Cheryl Blackwell Bryson ’77: Success Against the Odds
Looking back, Cheryl Blackwell Bryson ’77 understands why others use the words “miracle” and “success story against the odds” in describing her. It’s no wonder: the Duane Morris partner has surmounted a slew of personal and professional obstacles throughout her career.
Bryson, whose on-line professional biography includes first African-American female editor of the Ohio State Law Journal, 2006 Illinois Super Lawyer, Top 50 Women Lawyers in Illinois, Top 50 Leading Women Business Lawyers in Illinois and YWCA Outstanding Woman of Achievement, began her legal career when there were few African-American female attorneys. She experienced devastating family losses and she overcame several crippling muscular-skeletal conditions that left her partially disabled. Through it all, she persevered. She built a highly successful practice, held leadership positions in her law firms and in the profession, served on numerous community boards of trustees and still found time to help others along the way.
Today, Bryson looks back on her journey as an African-American female attorney in the late 1970s and 80s with pride. According to U.S. Census figures, less than three percent of practicing lawyers were African-Americans in 1980. Due to her race and gender, Bryson felt others sometimes underestimated her ability. “I wasn’t expected to be at a law firm. I wasn’t expected to make partner or to bring in a lot of business,” she said. “In those days, discrimination is just what you had to deal with.”
The Baltimore native remembers the days when certain firms admittedly refused to consider her because of her race, and later would not always properly credit or compensate her for the business she brought to the Chicago firms where she was employed. “Throughout my career I have felt that there were differences and there were times when I could look at compensation and say, ‘Excuse me, why is he getting more than I’m getting when my track record is the same as his? I’ve billed more than he has, and I’ve collected more than he has,’” Bryson commented in a 2007 Chicago Lawyer story.
Bryson discovered early in her career a passion for labor and employment law. “In those days, employment law was hot, and it was people-oriented. I chose it because it suited my personality.”
Bryson made partner in 1986 at Katten Muchin, becoming the first African-American female in the Chicago area to rise through the ranks to make partner at a major firm. In 1989, she joined Bell, Boyd & Lloyd as a partner charged with bringing in new business to the firm. “It seems to me that the people who are most respected at law firms are the rainmakers,” she said. In 1992, Bryson joined Rivkin, Radler & Kremer and became the first African-American female lawyer in the Chicago area to head a practice group. Three years later, she was hired by Holleb & Coff to head and build its labor and employment practice.
In 1999, Bryson was part of the group that started the Duane Morris office in Chicago, where she remains today. She served on the firm’s Management Committee, again becoming the first African-American female to assume this role.

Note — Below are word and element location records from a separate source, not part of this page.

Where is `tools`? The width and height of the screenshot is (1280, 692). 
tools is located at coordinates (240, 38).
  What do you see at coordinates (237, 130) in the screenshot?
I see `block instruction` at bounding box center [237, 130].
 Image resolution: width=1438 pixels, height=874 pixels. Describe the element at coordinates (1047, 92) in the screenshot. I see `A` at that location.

In 2000, Bryson’s experienced the first of several personal tragedies. She lost her husband of 25 years to cancer, and less than a year later, her older son in a car accident. In the span of three years, Bryson lost a total of seven loved ones.
Then, in 2003, Bryson was diagnosed with several painful muscular skeletal conditions, the untimely onset of which she attributes, in part, to the grief and stress she experienced during that time. Bryson was diagnosed with scoliosis, stenosis, and several other disabling spine and lower back problems. “My physical condition left me pretty immobile,” Bryson said. “My doctor said I should stop working.”
The pain became excruciating and Bryson was eventually unable to sit, stand, or walk with any normalcy. She used a walker and continually took pain medication. “Some of the top doctors in the country said that if I didn’t have corrective surgery, I’d need a therapeutic scooter within 18 months.”
Yet, Bryson defied the experts and began looking into alternative therapies. “Every year since 2003, I have used different physical therapy routines to deal with the pain,” she said. She also used conventional methods such as acupuncture and yoga to more atypical methods such as energy medicine and live cell analysis.
To manage the stress of her demanding career, she reduced her workload in 2005 as well. “My condition forced me to change the way I practiced law,” she said. “I work part time these days.” She spends her time mentoring younger lawyers, cross-selling, and serving a variety of Chicago cultural and civic organizations.
Today, Bryson says she exercises every day to stave off the degenerative impact of her spinal conditions. “I’m more fit than I’ve ever been in my entire life,” she said.
Her experience inspired her to write the forthcoming book, Solving the Back Pains Puzzle: Five Secrets for Unlocking the Mind-Body Connection with Complementary and Alternative Therapies, which reflects on her recovery from pain. She has also authored magazine articles that focus on healing from trauma.
She believes that her story is one of “success against the odds.” “I just wasn’t ready to accept any doctor’s view that I was going to need a wheelchair. I may need one someday but it won’t be without a fight,” she said. “They called me a miracle.”